井上社長は「脱炭素に貢献したいという顧客から、EVは出せないのかという要望を多くもらっていた。ダイハツの販売の半分は商用車であり、この領域でEVを出すのが最良と考えた」と語った。

新型軽商用EVについて説明するダイハツの井上雅宏社長(2日午前、東京都文京区)

今後は軽乗用EVの開発が課題となる。ダイハツは軽乗用EVのラインアップが1台もない。他社は日産の「サクラ」をはじめ多くの車種を持つ。スズキは26年度に軽EVの生産を始め、中国のEV大手・比亜迪(BYD)は今夏に軽EV「ラッコ」を日本市場に投入する予定だ。

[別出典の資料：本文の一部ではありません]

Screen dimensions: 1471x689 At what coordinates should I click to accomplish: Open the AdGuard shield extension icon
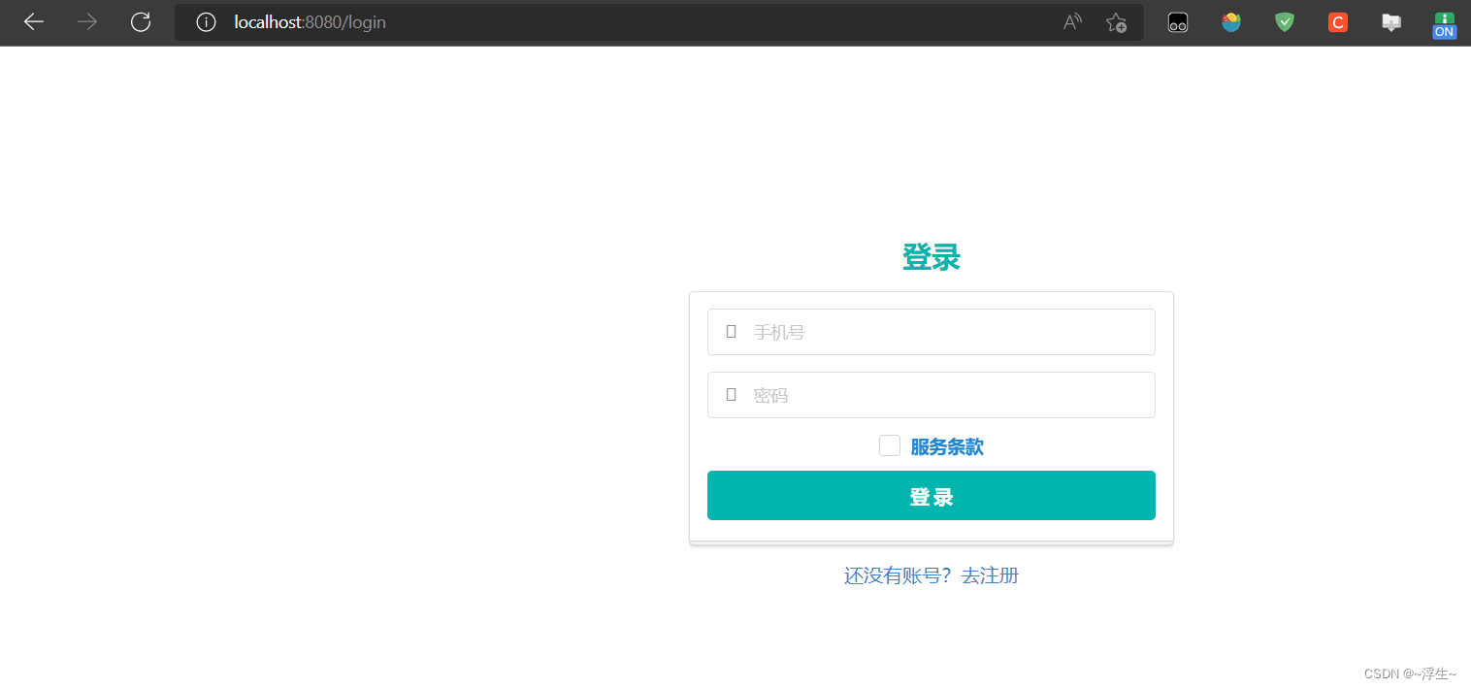click(1284, 21)
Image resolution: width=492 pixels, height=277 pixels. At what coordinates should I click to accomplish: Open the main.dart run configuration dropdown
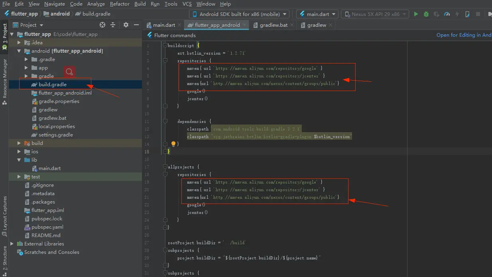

ダイハツの井上社長は軽乗用EVについて「独自のEVシステムの開発も進めている。まだいつというのは言えないが、事業環境なども勘案したうえで投入を検討していきたい」と述べた。

ダイハツは2030年に全ての新車販売をハイブリッド車(HV)を含む電動車にする目標を見直す方針だ。新たな時期については「バチッと決められるわけではない。HVなどを含めたマルチパスウェイ(全方位戦略)の方針は堅持しつつ、適宜修正しながら進める」(井上社長)とした。

軽EV市場での競争が激しさを増す中、ダイハツにとって軽商用EVの投入はひとつの過程に過ぎない。競争を勝ち抜くために残された時間はそう多くはない。